▶ **TEXTAUSZUG**:
++++

# Jetzt triff's schon die Berufsfischer



## gründler (31. Dezember 2011)

Ich sag nix dazu,lest selbst.


Kurz erläutert wie es hier in der Zeitung stand.

Der Maschsee wird jedes Jahr vor Weihnachten mit Netzen abgefischt.
Beim umsetzen der fische in Behälter/zurück....etc.wollte jemand ein Foto machen und bittete Herrn Möller einen Carp kurz in die Kamera zu halten.

Das sah der Anzeigensteller und machte Anzeige gegen Herrn Möller.



http://tierrechte.blog.de/2011/12/2...schsee-fischer-hans-ullrich-moeller-12339076/


Bald wird es keine Fangfotos mehr geben.



#h


----------



## bassproshops (31. Dezember 2011)

*AW: Jetzt triff's schon die Berufsfischer*

Ouh...

Das ist echt heftig und ich find die Begründungen immer so kleinlich  (


----------



## gründler (31. Dezember 2011)

*AW: Jetzt triff's schon die Berufsfischer*

...ohne weitere Worte........


----------



## kati48268 (31. Dezember 2011)

*AW: Jetzt triff's schon die Berufsfischer*

Das ist so krank...
In was für einem Kabarett leben wir eigentlich? #d


----------



## Brummel (31. Dezember 2011)

*AW: Jetzt triff's schon die Berufsfischer*

Mensch gründler, wieso hast Du Deinen 2. Beitrag gleich wieder editiert?

Naja, dieses Theater mit den "Tierschützern" wird von Jahr zu Jahr lächerlicher (mir fallen da ganz andere Worte ein...), leider werden diese ... ähm... "Leute" ihren Plagen nie zeigen können oder wollen wo ihre Leberwurst oder die Fischstäbchen herkommen.
Der Griff in die Kühltruhe beim Händler (natürlich nur beim zertifizierten BIO-Lümmel#q) geht ja _meistens_ ohne Blutvergießen vor sich.
Irgendwie wird es immer zweckloser sich über sowas zu unterhalten#c.


----------



## kgbbg (31. Dezember 2011)

*AW: Jetzt triff's schon die Berufsfischer*

... manchmal könnte man sich den Wilden Westen zurückwünschen...


----------



## gründler (31. Dezember 2011)

*AW: Jetzt triff's schon die Berufsfischer*



Brummel schrieb:


> Mensch gründler, wieso hast Du Deinen 2. Beitrag gleich wieder editiert?
> 
> 
> 
> ...


 

Moin,habe nur beitrag 2 in beitrag 1 verschoben.

Ist übersichtlicher.

++++

▶ **ZU ERLEDIGEN**:
• 1. Zitiere aus dem Forenthread über die Anzeige gegen den Maschsee-Fischer wörtlich den Abschnitt von „Der Griff in“ bis „Wilden Westen zurückwünschen...“.
• 2. Führe den Forenthread über die Anzeige gegen den Maschsee-Fischer im Anschluss an seinen letzten Satz weiter.
Die Einträge haben mit dem Forenthread über die Anzeige gegen den Maschsee-Fischer nichts zu tun.

Einträge aus einer Sammlung
++++

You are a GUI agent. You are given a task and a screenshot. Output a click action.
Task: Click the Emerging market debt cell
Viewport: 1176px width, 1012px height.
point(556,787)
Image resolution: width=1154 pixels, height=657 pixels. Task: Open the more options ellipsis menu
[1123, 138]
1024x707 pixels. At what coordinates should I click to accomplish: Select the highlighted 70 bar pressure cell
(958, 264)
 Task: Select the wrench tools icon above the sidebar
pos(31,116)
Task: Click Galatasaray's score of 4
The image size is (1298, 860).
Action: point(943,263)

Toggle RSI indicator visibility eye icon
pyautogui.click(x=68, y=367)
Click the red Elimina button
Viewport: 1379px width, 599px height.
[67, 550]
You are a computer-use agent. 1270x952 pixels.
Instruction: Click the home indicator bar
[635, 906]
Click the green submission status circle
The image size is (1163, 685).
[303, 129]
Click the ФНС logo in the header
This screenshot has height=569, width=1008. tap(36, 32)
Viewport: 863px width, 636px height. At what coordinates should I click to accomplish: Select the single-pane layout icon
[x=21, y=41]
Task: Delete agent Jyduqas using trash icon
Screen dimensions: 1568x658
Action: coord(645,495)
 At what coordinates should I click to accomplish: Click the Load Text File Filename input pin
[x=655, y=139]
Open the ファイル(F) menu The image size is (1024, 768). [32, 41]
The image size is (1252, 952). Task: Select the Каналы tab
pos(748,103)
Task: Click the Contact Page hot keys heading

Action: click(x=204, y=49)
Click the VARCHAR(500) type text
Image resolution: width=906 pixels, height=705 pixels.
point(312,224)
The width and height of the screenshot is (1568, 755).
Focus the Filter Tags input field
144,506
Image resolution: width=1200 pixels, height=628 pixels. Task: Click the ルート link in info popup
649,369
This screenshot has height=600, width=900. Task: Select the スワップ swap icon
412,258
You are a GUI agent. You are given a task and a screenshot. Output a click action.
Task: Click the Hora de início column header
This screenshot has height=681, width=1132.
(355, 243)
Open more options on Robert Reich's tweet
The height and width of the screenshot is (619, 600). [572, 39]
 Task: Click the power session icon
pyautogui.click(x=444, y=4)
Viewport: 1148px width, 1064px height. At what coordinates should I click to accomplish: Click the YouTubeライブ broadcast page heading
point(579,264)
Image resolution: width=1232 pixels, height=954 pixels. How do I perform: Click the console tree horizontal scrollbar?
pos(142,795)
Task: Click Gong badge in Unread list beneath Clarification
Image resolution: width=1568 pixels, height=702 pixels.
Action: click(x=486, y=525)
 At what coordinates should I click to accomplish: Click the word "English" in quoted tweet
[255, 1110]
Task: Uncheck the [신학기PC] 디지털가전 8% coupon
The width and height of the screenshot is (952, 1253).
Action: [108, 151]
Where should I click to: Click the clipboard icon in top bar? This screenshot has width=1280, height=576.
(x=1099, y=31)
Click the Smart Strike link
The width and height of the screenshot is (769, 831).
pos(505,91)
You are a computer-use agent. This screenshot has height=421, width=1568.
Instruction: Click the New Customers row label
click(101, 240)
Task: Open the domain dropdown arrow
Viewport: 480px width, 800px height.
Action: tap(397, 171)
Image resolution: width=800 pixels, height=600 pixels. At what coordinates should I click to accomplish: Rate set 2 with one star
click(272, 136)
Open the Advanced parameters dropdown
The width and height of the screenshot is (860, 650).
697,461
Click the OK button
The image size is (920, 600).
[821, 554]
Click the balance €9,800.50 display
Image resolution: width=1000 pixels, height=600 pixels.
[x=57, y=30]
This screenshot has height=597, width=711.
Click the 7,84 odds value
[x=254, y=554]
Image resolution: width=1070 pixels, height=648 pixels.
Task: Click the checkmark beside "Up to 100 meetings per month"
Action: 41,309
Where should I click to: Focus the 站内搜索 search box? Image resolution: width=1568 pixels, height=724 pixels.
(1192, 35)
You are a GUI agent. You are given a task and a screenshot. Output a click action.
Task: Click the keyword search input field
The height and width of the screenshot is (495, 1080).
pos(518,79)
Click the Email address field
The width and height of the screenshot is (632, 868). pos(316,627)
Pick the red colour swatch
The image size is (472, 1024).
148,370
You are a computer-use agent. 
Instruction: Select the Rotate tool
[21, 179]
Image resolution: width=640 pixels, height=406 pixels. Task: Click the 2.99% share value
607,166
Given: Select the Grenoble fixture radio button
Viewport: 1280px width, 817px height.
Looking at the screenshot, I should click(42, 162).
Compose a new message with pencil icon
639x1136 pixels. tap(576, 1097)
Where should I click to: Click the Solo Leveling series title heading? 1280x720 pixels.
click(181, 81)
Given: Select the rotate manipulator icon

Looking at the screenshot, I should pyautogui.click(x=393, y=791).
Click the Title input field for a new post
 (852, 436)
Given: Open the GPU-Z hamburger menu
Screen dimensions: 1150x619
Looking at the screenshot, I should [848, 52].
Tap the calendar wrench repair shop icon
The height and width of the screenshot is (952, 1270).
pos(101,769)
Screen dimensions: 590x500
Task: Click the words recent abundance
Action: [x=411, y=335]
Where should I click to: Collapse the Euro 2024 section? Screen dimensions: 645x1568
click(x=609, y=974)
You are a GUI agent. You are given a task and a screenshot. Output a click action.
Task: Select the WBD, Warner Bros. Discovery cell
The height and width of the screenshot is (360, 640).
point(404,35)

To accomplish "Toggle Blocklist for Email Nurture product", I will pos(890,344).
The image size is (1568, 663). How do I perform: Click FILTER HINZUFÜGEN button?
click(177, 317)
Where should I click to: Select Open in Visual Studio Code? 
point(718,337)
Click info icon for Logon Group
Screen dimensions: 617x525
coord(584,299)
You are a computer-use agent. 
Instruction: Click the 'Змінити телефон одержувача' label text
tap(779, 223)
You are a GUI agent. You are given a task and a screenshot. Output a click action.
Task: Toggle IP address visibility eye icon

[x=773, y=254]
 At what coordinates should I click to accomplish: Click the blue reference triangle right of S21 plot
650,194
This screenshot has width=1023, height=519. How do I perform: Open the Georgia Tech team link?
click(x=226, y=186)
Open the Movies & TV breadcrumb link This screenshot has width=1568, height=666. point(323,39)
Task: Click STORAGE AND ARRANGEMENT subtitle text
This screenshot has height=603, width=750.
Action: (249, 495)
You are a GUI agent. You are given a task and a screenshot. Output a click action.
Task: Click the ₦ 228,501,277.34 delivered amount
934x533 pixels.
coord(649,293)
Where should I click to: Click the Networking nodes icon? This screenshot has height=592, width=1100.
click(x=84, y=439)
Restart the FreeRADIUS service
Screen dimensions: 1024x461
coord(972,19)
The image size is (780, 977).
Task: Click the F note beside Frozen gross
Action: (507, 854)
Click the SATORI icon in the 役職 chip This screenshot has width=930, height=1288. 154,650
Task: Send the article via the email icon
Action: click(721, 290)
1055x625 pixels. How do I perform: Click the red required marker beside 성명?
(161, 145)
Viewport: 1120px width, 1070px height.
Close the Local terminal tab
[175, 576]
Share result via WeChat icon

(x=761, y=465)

++++

▶ **ERWARTETE ERGEBNISSE**:
• 1.
Der Griff in die Kühltruhe beim Händler (natürlich nur beim zertifizierten BIO-Lümmel#q) geht ja _meistens_ ohne Blutvergießen vor sich.
Irgendwie wird es immer zweckloser sich über sowas zu unterhalten#c.


----------



## kgbbg (31. Dezember 2011)

*AW: Jetzt triff's schon die Berufsfischer*

... manchmal könnte man sich den Wilden Westen zurückwünschen...

• 2.
#h


----------



## franja1 (31. Dezember 2011)

*AW: Jetzt triff's schon die Berufsfischer*



kgbbg schrieb:


> ... manchmal könnte man sich den Wilden Westen zurückwünschen...



ja ...da wäre ich auch dafür...gibt Leute die schütteln so lange den Kopf...bis das Haar endlich in der Suppe liegt...#q


----------



## Taxidermist (31. Dezember 2011)

*AW: Jetzt triff's schon die Berufsfischer*

Warum die Aufregung, es wurde keine Straftat festgestellt und sogar die geforderten(obligaten) 200€ sind, wahrscheinlich vom zuständigen Amtsgericht, wieder aufgehoben worden!
Mich würde interessieren ob der arme Fischer die Kosten des Gutachtens zu tragen hatte?
War nur ein Manöver der Tierrechtler (Brummel, nicht Tierschützer), zur  Öffentlichmachung!
Mieß eingefädelt, wenn tatsächlich der gleiche Tierrechtler, der den Fischer zum Foto aufgefordert hat, auch Anzeigensteller war!
So hab ich dass jedenfalls verstanden.

Jürgen


----------



## franja1 (31. Dezember 2011)

*AW: Jetzt triff's schon die Berufsfischer*

...also ich lese da eindeutig Tierschützer....


----------



## gründler (31. Dezember 2011)

*AW: Jetzt triff's schon die Berufsfischer*

Ein Passant fragte nach einem foto,weil das abfischen immer gut besucht ist.

Das sah ein Tierschützer (stand daneben.....) und erstatte darauf hin Anzeige wegen dem foto.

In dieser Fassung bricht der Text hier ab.